In § 1 Abs. 5c entfällt die Verpflichtung, in einer entsprechenden Verordnung das Tragen einer FFP2-Maske als Alternative zum Nachweis über eine lediglich geringe epidemiologische Gefahr vorzusehen.

Zu § 4a und § 1 Abs. 1:

Um Rechtsklarheit hinsichtlich der Ermächtigungsgrundlage zur Regelung von Alten- und Pflegeheimen sowie stationären Wohneinrichtungen der Behindertenhilfe zu schaffen, wird im Hinblick auf den speziellen Charakter derartiger Einrichtungen eine ausdrückliche rechtliche Grundlage geschaffen.

Zu § 5:

§ 5 ermächtigt nicht nur zur Bekämpfung eines bereits eingetretenen Zusammenbruchs der Gesundheitsversorgung. Ziel einer Ausgangsbeschränkung ist vielmehr, einen drohenden Zusammenbruch der medizinischen Versorgung zu verhindern. Maßnahmen auf der Grundlage des § 5 sind somit nicht bloß reaktiv, sondern primär präventiv zu ergreifen. Da im Falle eines hohen Niveaus des Infektionsgeschehens die Kapazitätsgrenzen des Gesundheitswesens insbesondere bei exponentieller Verbreitung sehr rasch und vor allem nicht linear steigend, sondern plötzlich erreicht werden können, wird in diesem Zusammenhang als Zielsetzung nunmehr auch die Verhinderung einer nicht mehr kontrollierbaren Verbreitung von COVID-19 aufgenommen. Eine nicht mehr kontrollierbare Verbreitung liegt dann vor, wenn Maßnahmen des Contact Tracing nicht mehr greifen. Durch das Abstellen auf eine „nicht mehr“ kontrollierbare Verbreitung und nicht etwa auf eine unkontrollierte Verbreitung soll eine Aushöhlung dieser Voraussetzung vermieden werden, zumal dadurch klargestellt wird, dass nicht schon das grundsätzliche Potential von SARS-CoV-2 bzw. das Wesen der Pandemie, unkontrollierbar zu sein, ausreicht. Vielmehr wird darauf abgestellt, dass Infektionsquellen nicht mehr nachvollzogen werden können. Eine nicht mehr kontrollierbare Verbreitung muss dabei im Zusammenhang mit einem exponentiellen Wachstum, wesentlich veränderten Eigenschaften des Virus oder sonst durch das Infektionsgeschehen bedingten Entwicklungen stehen, darf aber nicht durch organisatorische Versäumnisse bedingt sein.

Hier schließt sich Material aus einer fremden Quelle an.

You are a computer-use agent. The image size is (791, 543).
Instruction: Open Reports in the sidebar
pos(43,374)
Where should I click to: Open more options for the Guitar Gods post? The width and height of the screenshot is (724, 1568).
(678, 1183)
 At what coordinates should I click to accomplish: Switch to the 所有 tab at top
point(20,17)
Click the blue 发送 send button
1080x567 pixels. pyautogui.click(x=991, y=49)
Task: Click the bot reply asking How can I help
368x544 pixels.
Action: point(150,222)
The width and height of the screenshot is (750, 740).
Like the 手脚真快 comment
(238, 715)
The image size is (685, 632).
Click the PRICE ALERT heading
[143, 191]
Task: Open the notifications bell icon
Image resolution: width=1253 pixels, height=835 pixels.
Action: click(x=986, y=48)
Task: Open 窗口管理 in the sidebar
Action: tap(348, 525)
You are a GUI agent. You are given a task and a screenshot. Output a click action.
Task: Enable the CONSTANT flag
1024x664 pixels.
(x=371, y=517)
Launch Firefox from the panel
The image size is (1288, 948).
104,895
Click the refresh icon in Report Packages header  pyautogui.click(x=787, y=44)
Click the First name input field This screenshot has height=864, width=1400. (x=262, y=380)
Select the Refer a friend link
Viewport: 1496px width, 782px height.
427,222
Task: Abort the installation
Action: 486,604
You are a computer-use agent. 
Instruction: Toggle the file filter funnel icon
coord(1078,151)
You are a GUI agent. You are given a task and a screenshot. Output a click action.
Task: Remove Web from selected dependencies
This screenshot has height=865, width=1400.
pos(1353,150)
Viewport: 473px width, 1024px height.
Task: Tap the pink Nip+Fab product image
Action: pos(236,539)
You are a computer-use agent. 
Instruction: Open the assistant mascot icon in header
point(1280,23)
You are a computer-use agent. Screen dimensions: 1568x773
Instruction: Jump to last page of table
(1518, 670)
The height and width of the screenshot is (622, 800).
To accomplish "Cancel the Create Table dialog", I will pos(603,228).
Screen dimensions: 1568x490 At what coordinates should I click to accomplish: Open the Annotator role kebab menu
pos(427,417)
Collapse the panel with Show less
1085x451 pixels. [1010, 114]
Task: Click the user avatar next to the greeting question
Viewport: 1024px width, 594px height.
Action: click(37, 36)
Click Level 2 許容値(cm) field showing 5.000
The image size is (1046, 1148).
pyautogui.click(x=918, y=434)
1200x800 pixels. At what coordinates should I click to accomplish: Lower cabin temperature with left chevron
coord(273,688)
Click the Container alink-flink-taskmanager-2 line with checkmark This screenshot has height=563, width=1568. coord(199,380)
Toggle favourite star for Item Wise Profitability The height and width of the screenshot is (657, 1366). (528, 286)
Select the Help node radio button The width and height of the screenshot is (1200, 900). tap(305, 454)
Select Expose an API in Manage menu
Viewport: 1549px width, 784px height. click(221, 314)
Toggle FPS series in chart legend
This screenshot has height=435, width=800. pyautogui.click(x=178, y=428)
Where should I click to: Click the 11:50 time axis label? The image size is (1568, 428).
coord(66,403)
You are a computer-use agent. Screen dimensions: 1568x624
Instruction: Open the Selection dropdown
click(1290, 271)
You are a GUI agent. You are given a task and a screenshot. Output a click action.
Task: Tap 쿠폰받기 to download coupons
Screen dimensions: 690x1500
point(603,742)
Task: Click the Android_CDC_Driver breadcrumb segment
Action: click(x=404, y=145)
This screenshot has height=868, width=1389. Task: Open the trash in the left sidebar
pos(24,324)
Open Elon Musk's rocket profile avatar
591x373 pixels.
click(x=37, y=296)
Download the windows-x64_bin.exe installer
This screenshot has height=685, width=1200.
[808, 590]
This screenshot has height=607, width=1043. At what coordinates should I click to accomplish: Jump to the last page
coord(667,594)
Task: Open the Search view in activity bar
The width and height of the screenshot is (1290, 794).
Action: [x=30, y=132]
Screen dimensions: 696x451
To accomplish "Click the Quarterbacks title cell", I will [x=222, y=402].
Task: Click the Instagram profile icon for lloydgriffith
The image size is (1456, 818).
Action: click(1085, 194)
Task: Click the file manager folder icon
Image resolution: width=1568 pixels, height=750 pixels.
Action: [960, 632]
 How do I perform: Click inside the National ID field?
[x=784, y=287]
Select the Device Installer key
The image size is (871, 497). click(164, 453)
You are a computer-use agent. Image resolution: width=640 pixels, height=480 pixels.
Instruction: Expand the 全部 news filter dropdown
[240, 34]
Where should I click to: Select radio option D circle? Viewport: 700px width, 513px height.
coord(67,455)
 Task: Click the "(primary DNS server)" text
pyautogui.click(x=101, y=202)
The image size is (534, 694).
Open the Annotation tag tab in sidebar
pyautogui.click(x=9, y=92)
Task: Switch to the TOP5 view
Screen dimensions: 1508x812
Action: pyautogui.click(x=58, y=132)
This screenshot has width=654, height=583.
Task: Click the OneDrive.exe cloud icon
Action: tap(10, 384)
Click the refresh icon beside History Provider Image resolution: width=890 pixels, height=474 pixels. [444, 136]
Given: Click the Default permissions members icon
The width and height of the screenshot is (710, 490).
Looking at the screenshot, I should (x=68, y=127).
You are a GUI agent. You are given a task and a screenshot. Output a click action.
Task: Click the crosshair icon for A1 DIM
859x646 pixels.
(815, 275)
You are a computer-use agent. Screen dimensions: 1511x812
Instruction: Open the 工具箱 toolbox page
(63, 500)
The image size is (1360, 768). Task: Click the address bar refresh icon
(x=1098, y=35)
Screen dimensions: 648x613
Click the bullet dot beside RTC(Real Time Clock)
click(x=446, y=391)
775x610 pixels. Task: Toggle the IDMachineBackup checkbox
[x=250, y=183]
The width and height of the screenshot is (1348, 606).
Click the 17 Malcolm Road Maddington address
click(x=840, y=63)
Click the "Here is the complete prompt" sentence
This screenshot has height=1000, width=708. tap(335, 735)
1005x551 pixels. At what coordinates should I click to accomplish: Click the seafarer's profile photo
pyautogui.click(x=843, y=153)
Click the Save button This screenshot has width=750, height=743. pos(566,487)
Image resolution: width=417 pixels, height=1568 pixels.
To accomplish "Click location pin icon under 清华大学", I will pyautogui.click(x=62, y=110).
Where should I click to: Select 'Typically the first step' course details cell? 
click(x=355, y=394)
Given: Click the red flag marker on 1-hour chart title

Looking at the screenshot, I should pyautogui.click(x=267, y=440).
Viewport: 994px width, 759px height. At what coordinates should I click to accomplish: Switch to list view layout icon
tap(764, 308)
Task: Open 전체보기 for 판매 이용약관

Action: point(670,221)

Zudem erfolgen Klarstellungen dahingehend, dass Maßnahmen auf der Grundlage der §§ 3 bis 4a nicht erst ausgeschöpft sein müssen, um die Maßnahme einer Ausgangsbeschränkung zu ergreifen. Vielmehr ist – wie bereits in den Materialien zur Stammfassung des § 5 zum Ausdruck kommt (IA 826/A 27. GP 11) – ex ante zu beurteilen, ob Maßnahmen nach den §§ 3 bis 4a COVID-19-MG sowie § 15 EpiG zur Zielerreichung ausreichen.

Ebenso klargestellt wird, dass sich die Ausgangsregel auf den eigenen privaten Wohnbereich bezieht. Dies ergab sich auch nach bisheriger Rechtslage eindeutig aus einer teleologischen und historischen Interpretation.